Una voz sin cuerpo, surgida de la breve multitud que relataría años después este accidente ordinario como una polifonía de conjunciones urbanas, derivadas de un complejo acto comunicativo, propuso en tono recóndito:
–Para él, igual que para nosotros, es el lenguaje, y no el autor, el que habla.
En efecto, tirado sobre la vía teñida por el hollín, no había autor que respondiera a la imputación. Solo podía registrarse, como en la cámara oscura, una escena silente: supuraba el lenguaje de un dolor corporal próximo a la agonía. Era la muerte convertida en estallido sanguíneo. Esta era la esencia de ese texto dérmico extendido en el afuera.
Un hombre de mediana edad, calvo y brusco en sus modales articuló, para quien quisiera escucharlo:
–Vive en el treinta y dos de la rue Madame. Es un escritor, lo conozco. Escribe libros. Esto le tenía que pasar, los escritores son distraídos.

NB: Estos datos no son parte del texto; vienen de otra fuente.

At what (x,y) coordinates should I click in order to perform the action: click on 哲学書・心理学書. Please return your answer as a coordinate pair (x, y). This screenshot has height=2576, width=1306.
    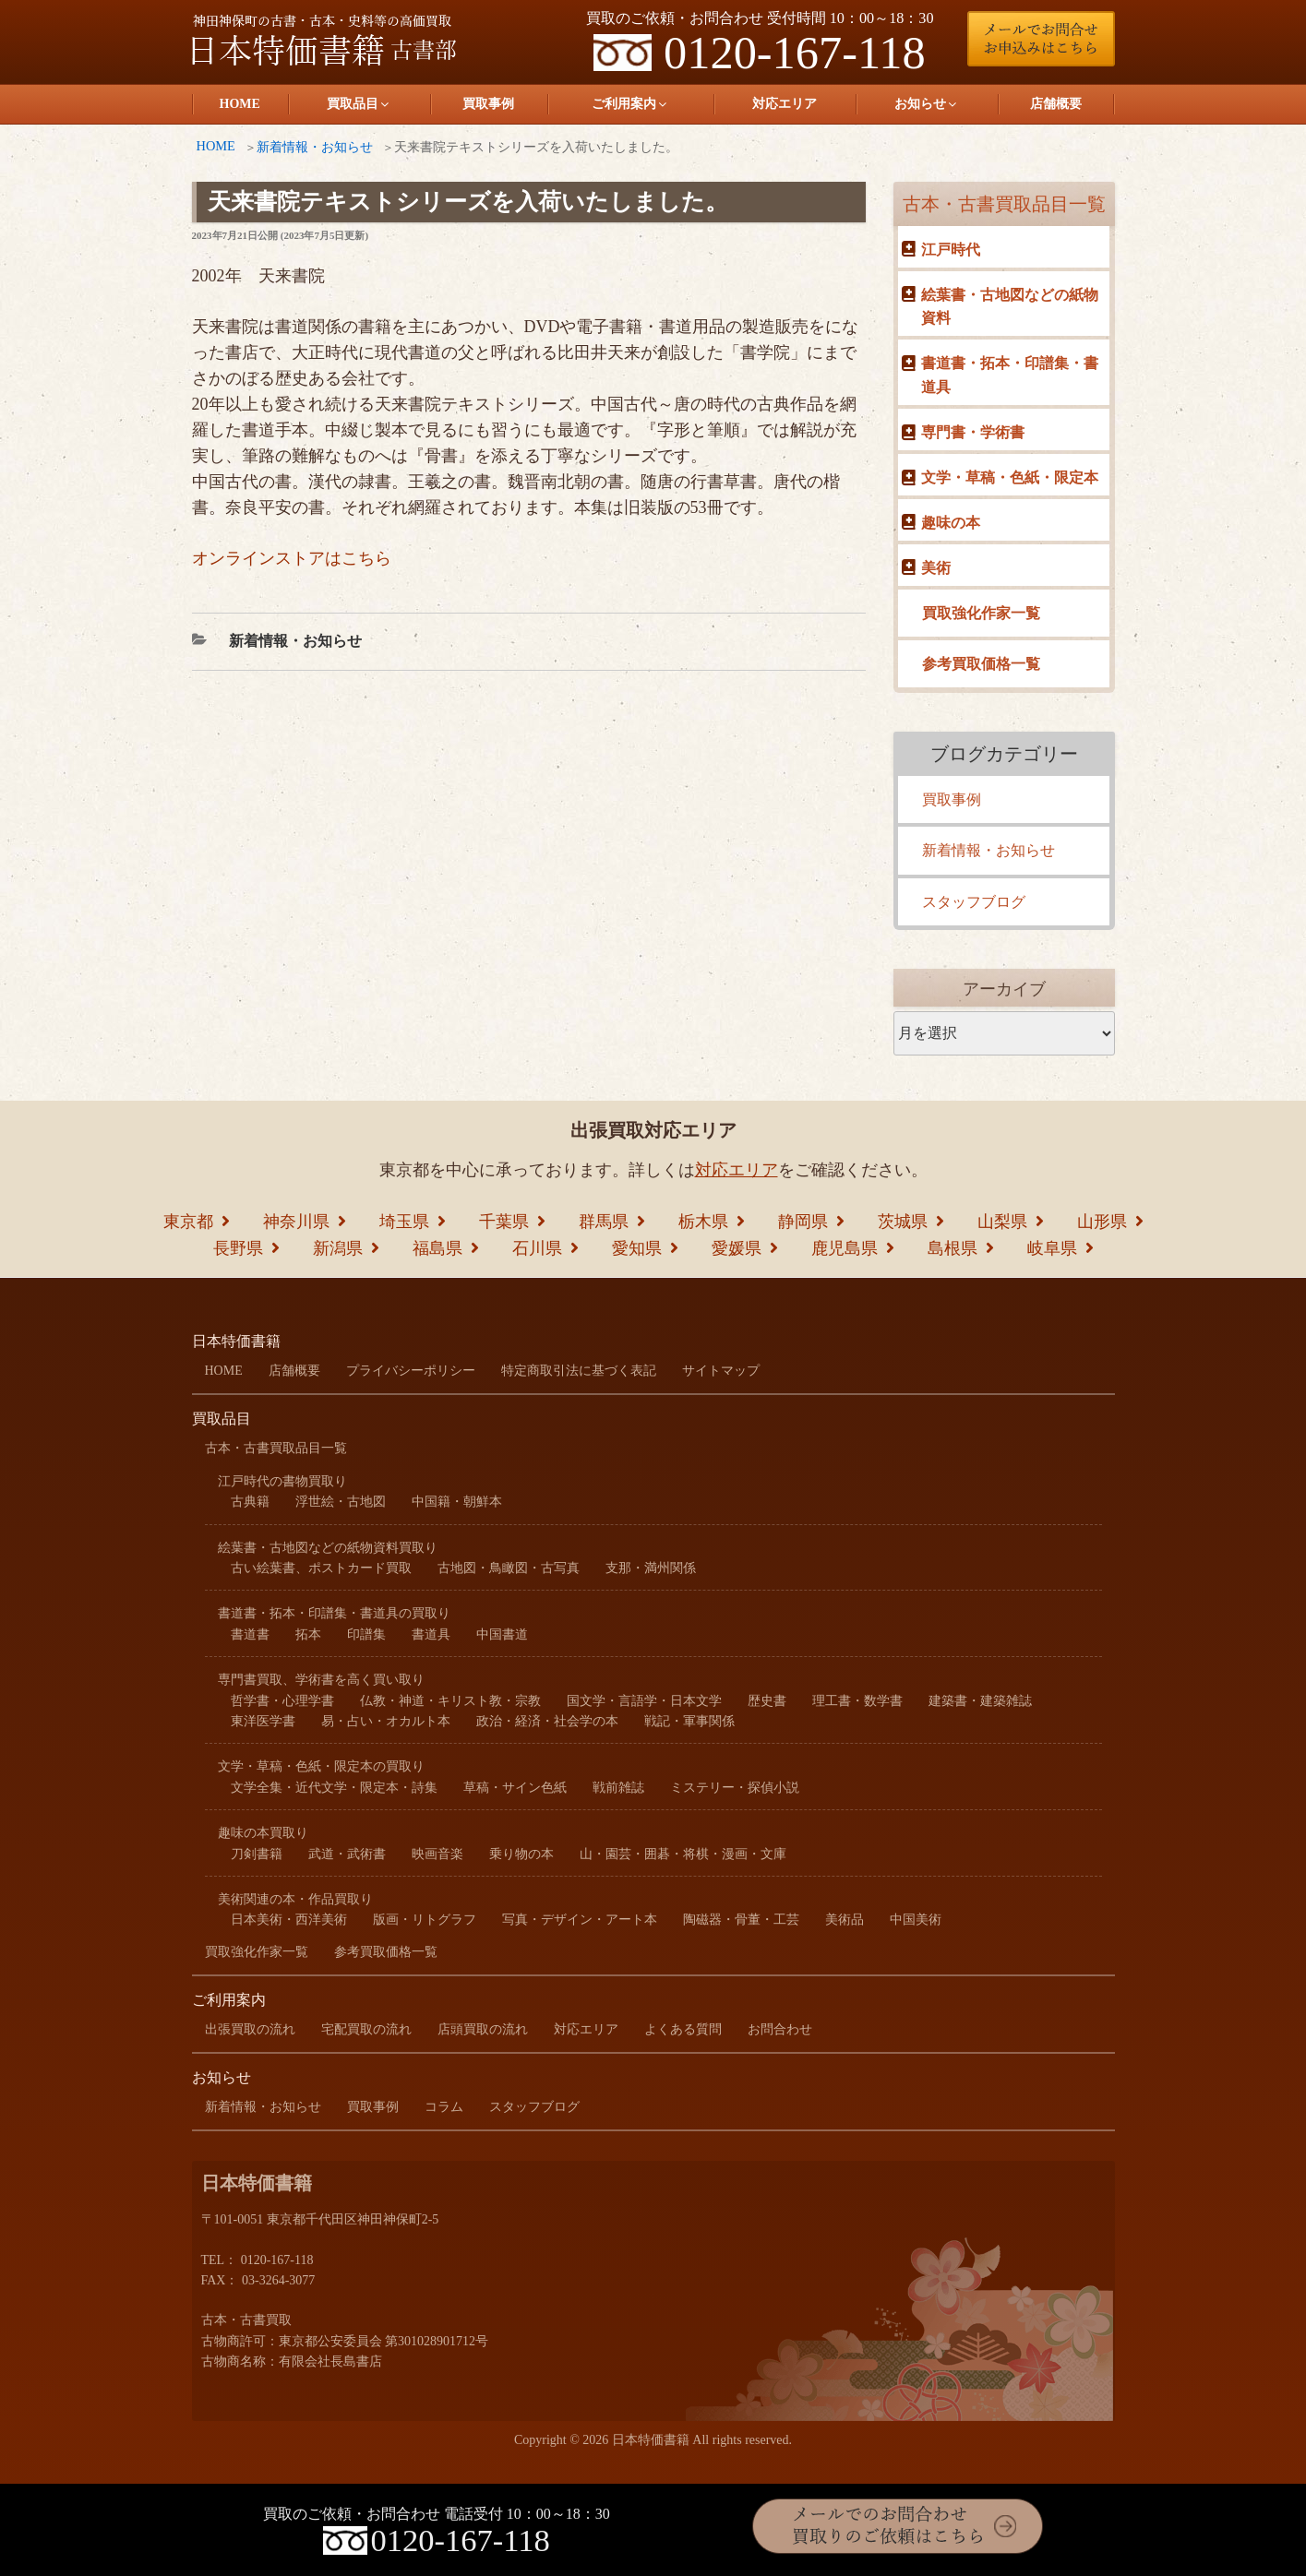
    Looking at the image, I should click on (282, 1701).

Una voz latina, sin cuerpo, pero molesta, como si se sintiera asaltada en la buena fe, espetó:
–Miente usted, descarada y librescamente. Sospecho que está citando un fragmento de la vida de Morelli, el personaje de Cortázar. No hay juego de rayuela que oculte su falsedad.
Perpleja, la multitud comenzó a dispersarse, a desdibujar su silueta en la urbe como insignificantes guiones, a comprender que la literatura se hace rumor en la colisión, conjura inevitable de las posibles causas. ¿Lograba vislumbrarse el mensaje simulado? ¿Cortázar? Una adolescente, hija de los juegos intertextuales de la era posestructuralista, se alineó con el cuerpo del moribundo y formuló, en un francés de escuela, que ese destino, que ese hombre que estaba tirado allí emulaba la fatalidad de Morelli, ese viejo escritor que Oliveira y sus amigos del Club de la Serpiente fueron a visitar al Hospital Necker de la Rue de Sévres.

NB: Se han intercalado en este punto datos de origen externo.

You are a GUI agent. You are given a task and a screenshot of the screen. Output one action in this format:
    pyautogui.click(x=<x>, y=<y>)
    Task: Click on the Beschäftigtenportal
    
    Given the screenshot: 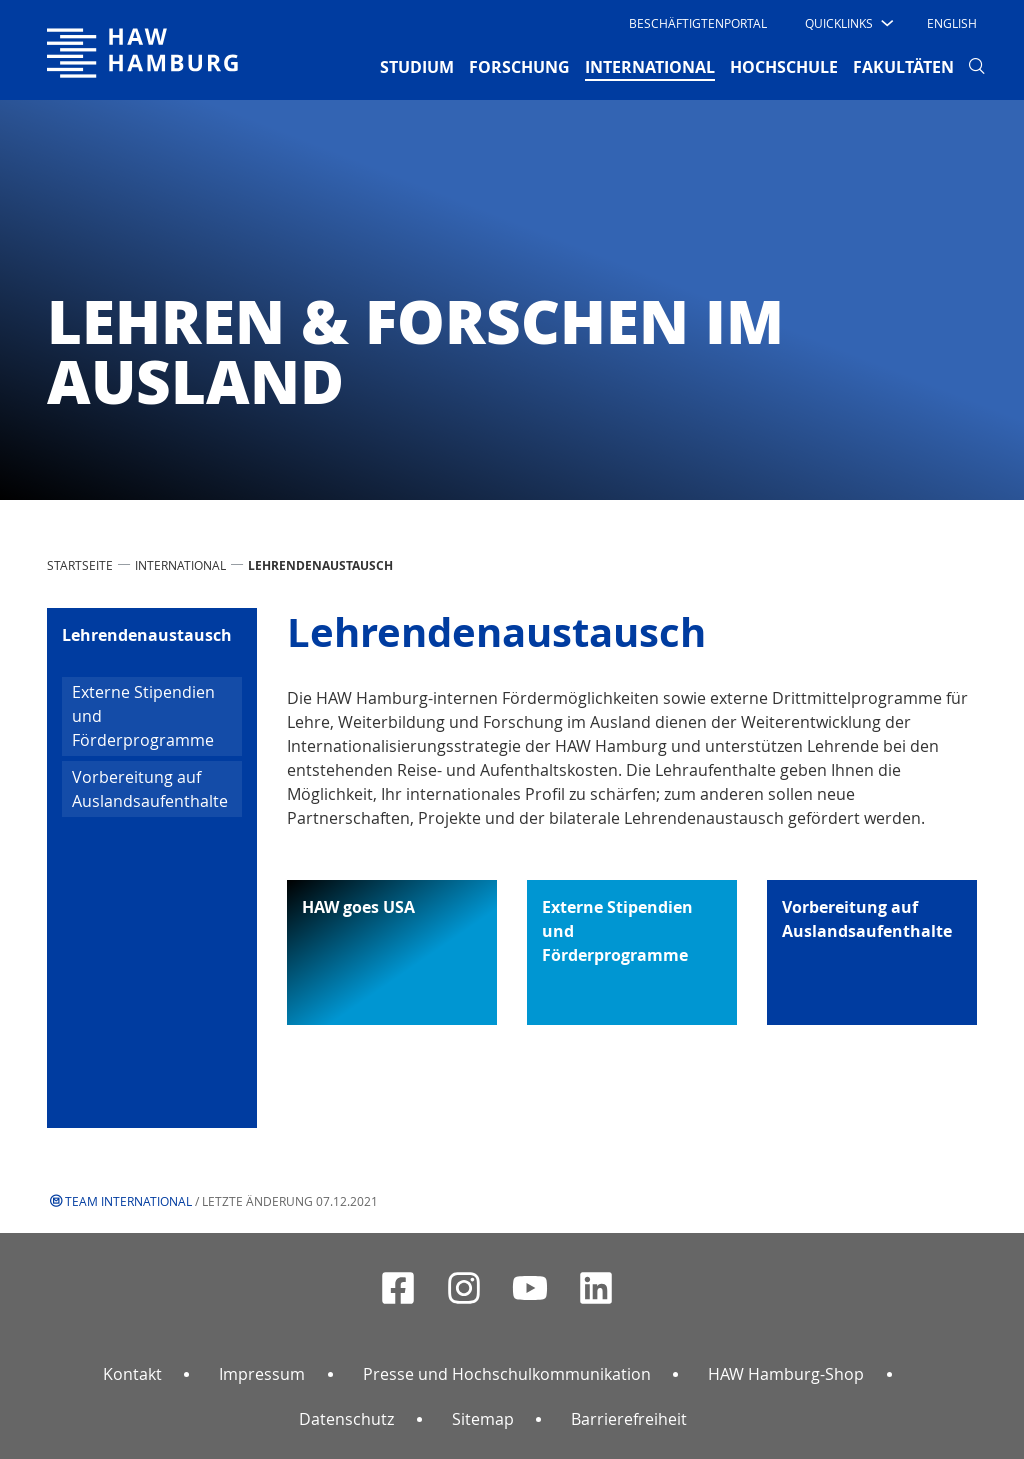 What is the action you would take?
    pyautogui.click(x=698, y=23)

Veinte minutos después de aquel infausto suceso lingüístico, el hombre fue trasladado a la sala de urgencias del Hospital Pitié-Salpêtrière. Entró como N.N. Sin embargo, una enfermera croata, en un acto de solidaridad histórica, prefirió registrarlo con el nombre de Danko. Le recordaba a su tío anarquista, escribió después en su diario. Lo reanimaron, le tomaron radiografías, lo estabilizaron y fue llevado a un cuarto cómodo. Allí permanecería durante un mes, ensimismado, con una cara mustia que nadie supo cómo mejorar. Ninguna de las enfermeras sabía quién era el atropellado Danko. No obstante, una auxiliar de cuidados intensivos recordaría, años después, haber leído en un periódico esta misteriosa frase que guardó en su memoria: “Barthes vio la señal a tiempo, pero no alcanzó a interpretar el signo”.
Al cabo de los días esta misma mujer, de nacionalidad argelina, notó que el sujeto estaba deprimido –más de lo habitual– que invocaba un nombre sonoro, quizá el de su madre y que ayudaba poco en su recuperación.
Un martes, a eso de las nueve de la mañana, mientras una lluvia gruesa bajaba por los tejados, mezclada con la mierda de los gatos; mientras una teja de asbesto, en otra calle, en otro alero, era desprendida por el viento para matar, según lo supo Bachelard en su experticia de los nodos espaciales, a “un transeúnte en la calle”, a un “peatón tardío”, el médico de turno advirtió que algo no estaba bien en la semiosis de esa cama blanca. Se acercó al hombre, lo olió como se huele un paréntesis; lo miró de reojo, desconfiado, como si se tratara de un famélico punto y coma inmigrante. Lo auscultó, a la manera como se examina una nota al pie. Desnudó su tórax, de la misma forma en que desnudamos el uso artificial de los puntos suspensivos. Al fin lo volteó con precaución, como se voltea la página deteriorada de un incunable y anunció, con ímpetu estructuralista, a la enfermera que deseaba llegar a su cama:
–Es una lástima. Este individuo no tiene signos vitales.